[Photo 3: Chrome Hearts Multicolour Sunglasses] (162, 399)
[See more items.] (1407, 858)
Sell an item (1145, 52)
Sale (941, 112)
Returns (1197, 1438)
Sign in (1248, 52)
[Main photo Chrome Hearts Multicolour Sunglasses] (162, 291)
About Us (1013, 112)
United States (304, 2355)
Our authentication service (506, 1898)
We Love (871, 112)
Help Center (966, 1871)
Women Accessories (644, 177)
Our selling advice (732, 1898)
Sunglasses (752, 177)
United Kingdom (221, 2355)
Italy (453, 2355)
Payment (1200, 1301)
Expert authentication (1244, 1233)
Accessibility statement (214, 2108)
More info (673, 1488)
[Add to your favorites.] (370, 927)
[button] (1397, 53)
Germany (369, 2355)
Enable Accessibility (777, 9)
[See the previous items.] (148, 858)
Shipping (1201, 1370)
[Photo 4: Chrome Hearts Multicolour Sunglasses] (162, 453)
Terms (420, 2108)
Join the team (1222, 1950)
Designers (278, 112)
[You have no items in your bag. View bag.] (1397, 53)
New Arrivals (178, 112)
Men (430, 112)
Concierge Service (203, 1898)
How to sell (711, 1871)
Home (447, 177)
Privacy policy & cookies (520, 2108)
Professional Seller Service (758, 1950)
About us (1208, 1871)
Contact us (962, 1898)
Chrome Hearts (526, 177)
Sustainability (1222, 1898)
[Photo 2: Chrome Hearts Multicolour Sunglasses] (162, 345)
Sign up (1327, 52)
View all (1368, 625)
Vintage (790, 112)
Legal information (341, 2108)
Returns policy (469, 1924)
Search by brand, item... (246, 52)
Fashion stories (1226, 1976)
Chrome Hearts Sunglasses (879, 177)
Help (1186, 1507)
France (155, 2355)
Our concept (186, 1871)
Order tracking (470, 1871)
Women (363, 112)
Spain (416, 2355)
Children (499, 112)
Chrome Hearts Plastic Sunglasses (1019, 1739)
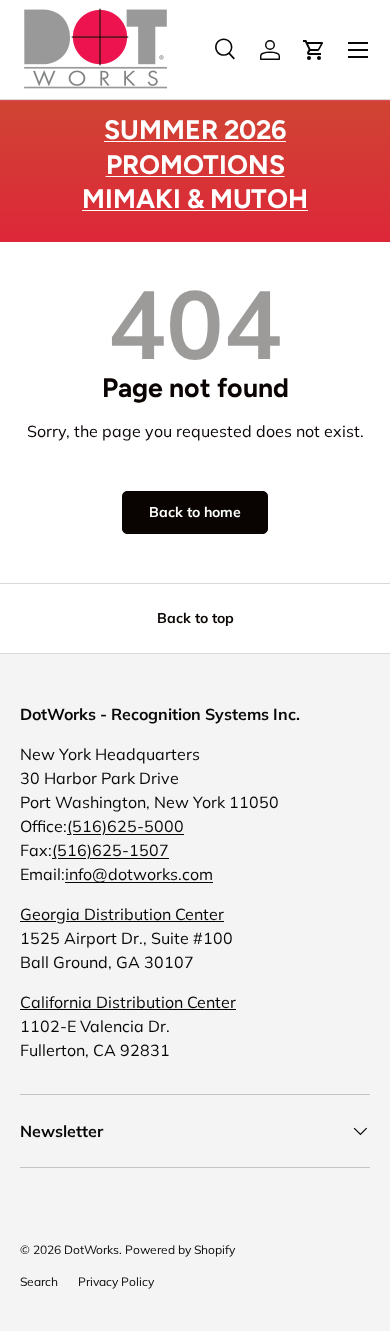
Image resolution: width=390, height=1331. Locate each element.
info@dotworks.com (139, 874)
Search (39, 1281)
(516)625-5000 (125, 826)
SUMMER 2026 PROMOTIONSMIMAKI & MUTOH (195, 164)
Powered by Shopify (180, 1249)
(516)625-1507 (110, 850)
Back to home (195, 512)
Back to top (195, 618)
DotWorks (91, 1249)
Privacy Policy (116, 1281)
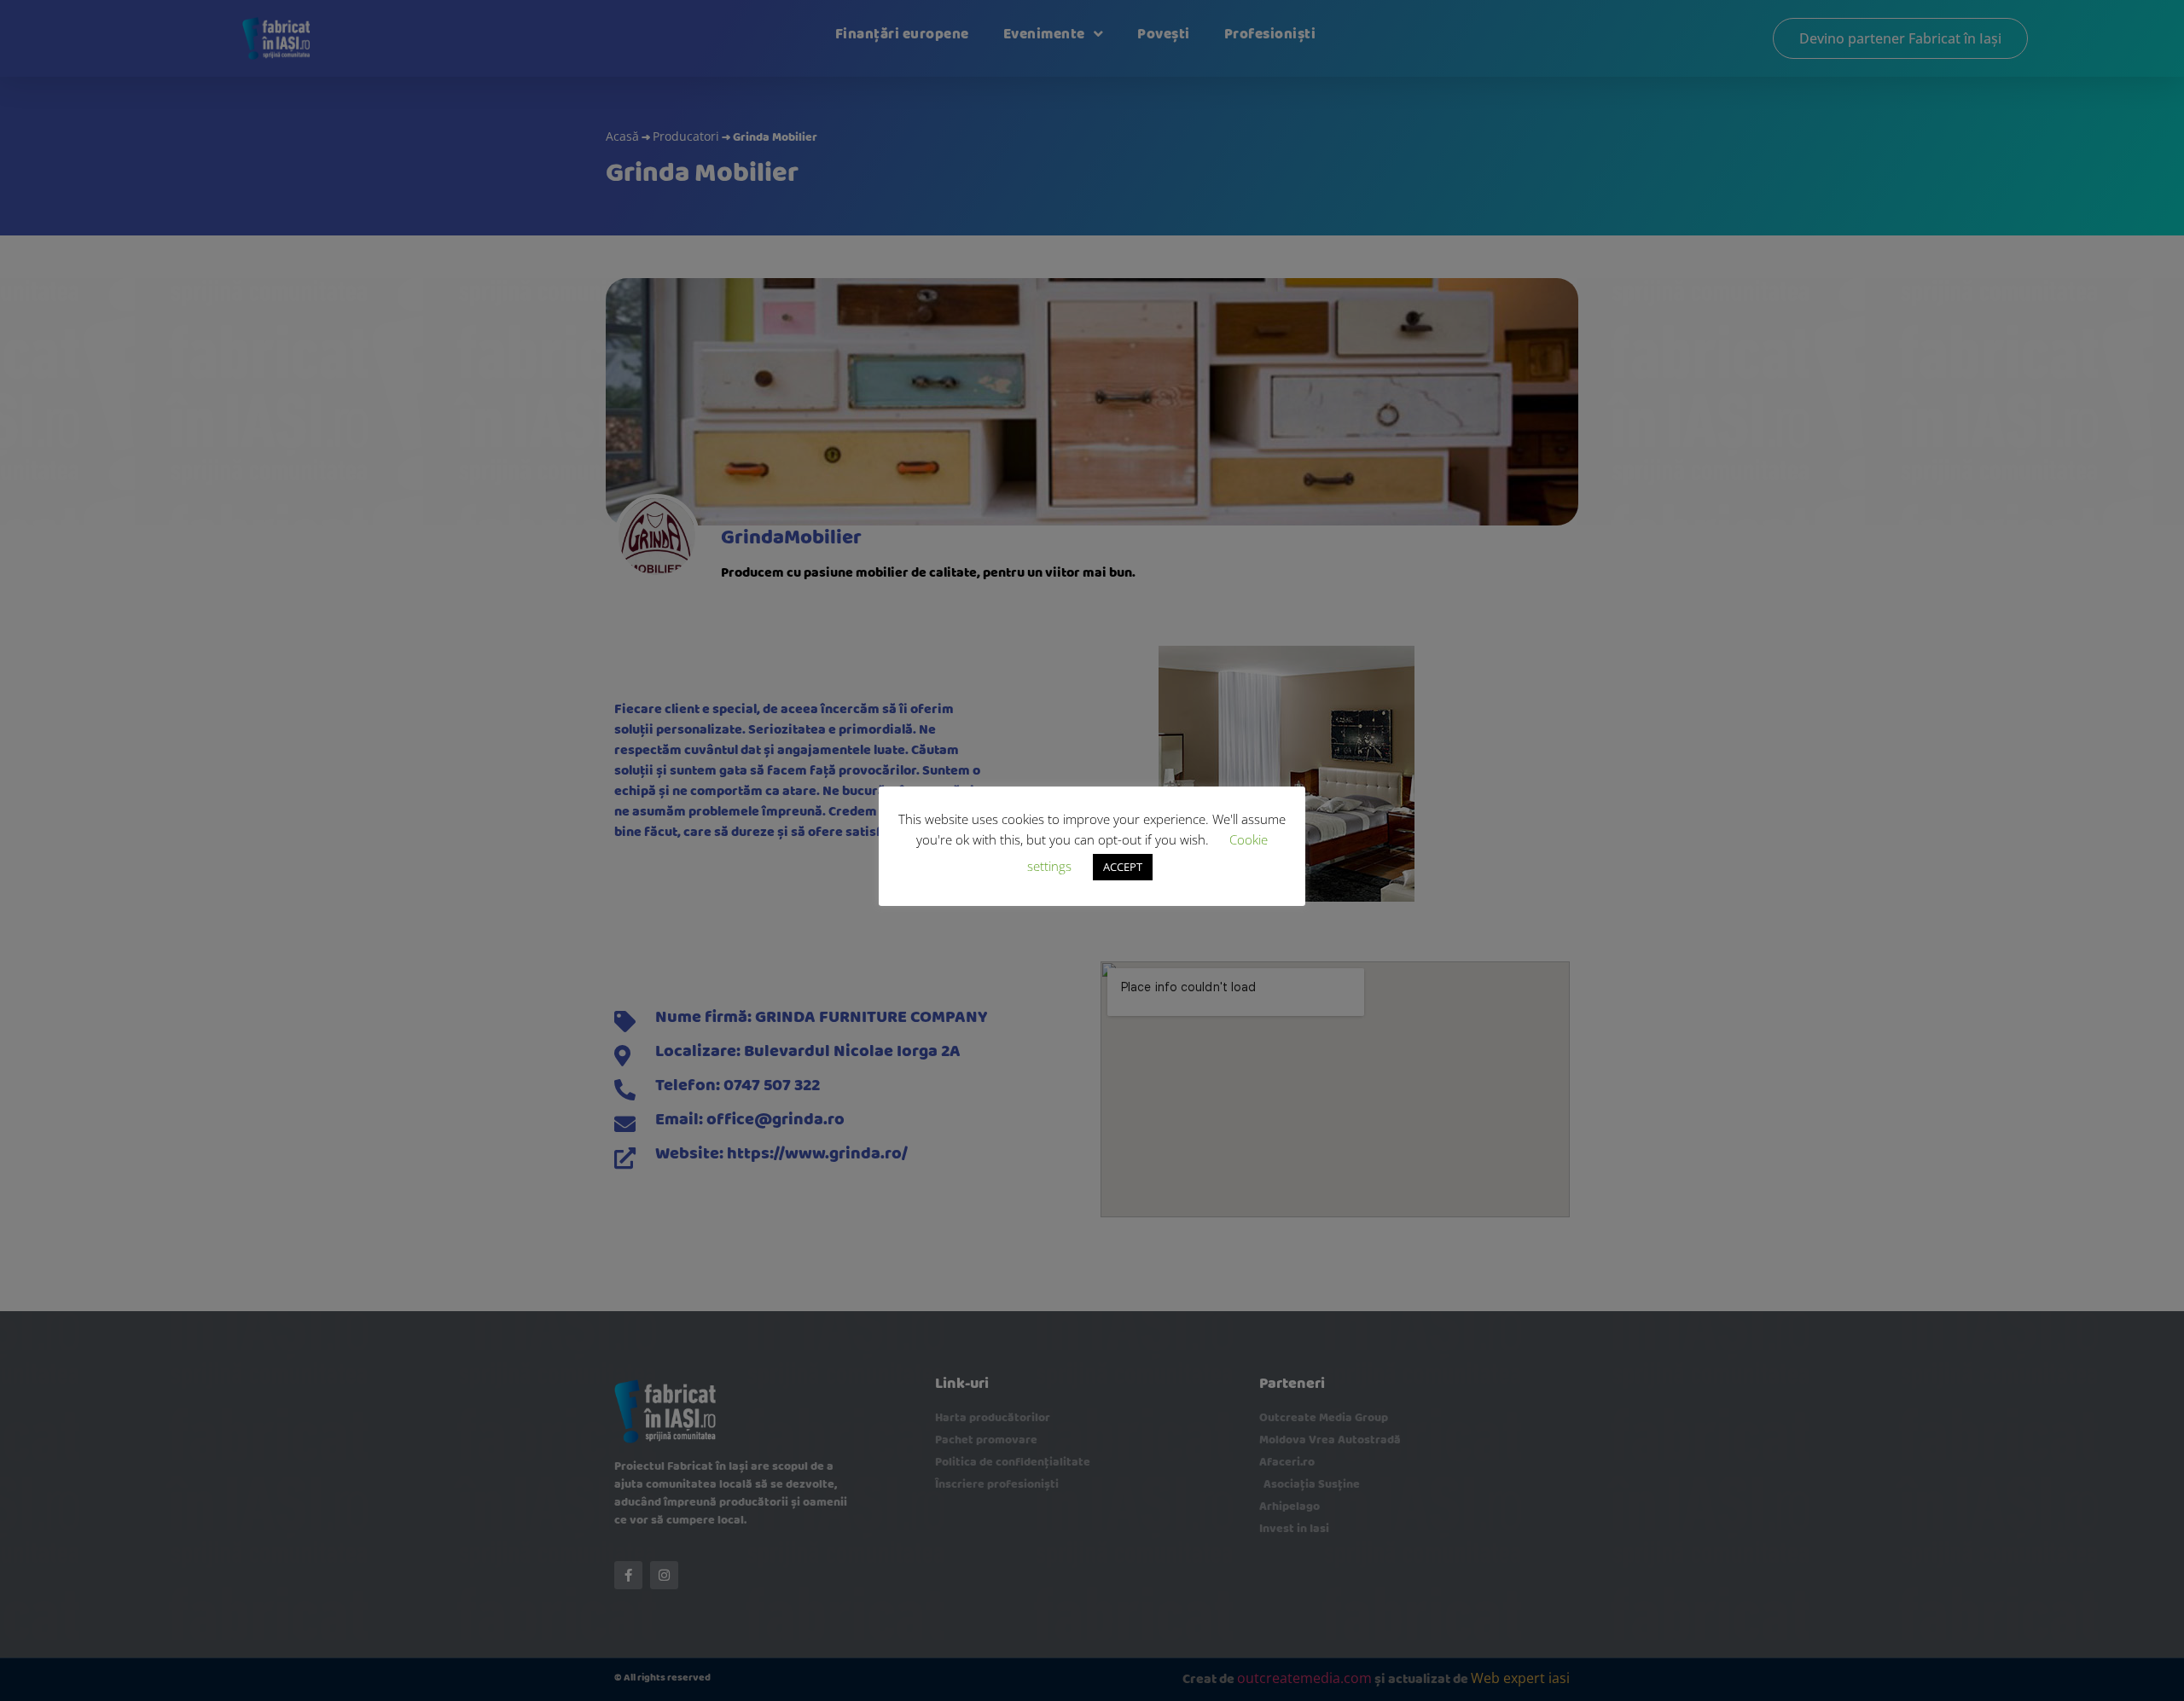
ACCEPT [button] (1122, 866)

• Problem details
From the first line to the last, output the data exactly; skip any pictures.

• Answer box
[Photo 3: Chrome Hearts Multicolour Sunglasses] (162, 399)
[See more items.] (1407, 858)
Sell an item (1145, 52)
Sale (941, 112)
Returns (1197, 1438)
Sign in (1248, 52)
[Main photo Chrome Hearts Multicolour Sunglasses] (162, 291)
About Us (1013, 112)
United States (304, 2355)
Our authentication service (506, 1898)
We Love (871, 112)
Help Center (966, 1871)
Women Accessories (644, 177)
Our selling advice (732, 1898)
Sunglasses (752, 177)
United Kingdom (221, 2355)
Italy (453, 2355)
Payment (1200, 1301)
Expert authentication (1244, 1233)
Accessibility statement (214, 2108)
More info (673, 1488)
[Add to your favorites.] (370, 927)
[button] (1397, 53)
Germany (369, 2355)
Enable Accessibility (777, 9)
[See the previous items.] (148, 858)
Shipping (1201, 1370)
[Photo 4: Chrome Hearts Multicolour Sunglasses] (162, 453)
Terms (420, 2108)
Join the team (1222, 1950)
Designers (278, 112)
[You have no items in your bag. View bag.] (1397, 53)
New Arrivals (178, 112)
Men (430, 112)
Concierge Service (203, 1898)
How to sell (711, 1871)
Home (447, 177)
Privacy policy & cookies (520, 2108)
Professional Seller Service (758, 1950)
About us (1208, 1871)
Contact us (962, 1898)
Chrome Hearts (526, 177)
Sustainability (1222, 1898)
[Photo 2: Chrome Hearts Multicolour Sunglasses] (162, 345)
Sign up (1327, 52)
View all (1368, 625)
Vintage (790, 112)
Legal information (341, 2108)
Returns policy (469, 1924)
Search by brand, item... (246, 52)
Fashion stories (1226, 1976)
Chrome Hearts Sunglasses (879, 177)
Help (1186, 1507)
France (155, 2355)
Our concept (186, 1871)
Order tracking (470, 1871)
Women (363, 112)
Spain (416, 2355)
Children (499, 112)
Chrome Hearts Plastic Sunglasses (1019, 1739)
Image resolution: width=390, height=1331. Locate each element.
info@dotworks.com (139, 874)
Search (39, 1281)
(516)625-5000 (125, 826)
SUMMER 2026 PROMOTIONSMIMAKI & MUTOH (195, 164)
Powered by Shopify (180, 1249)
(516)625-1507 (110, 850)
Back to home (195, 512)
Back to top (195, 618)
DotWorks (91, 1249)
Privacy Policy (116, 1281)
ACCEPT [button] (1122, 866)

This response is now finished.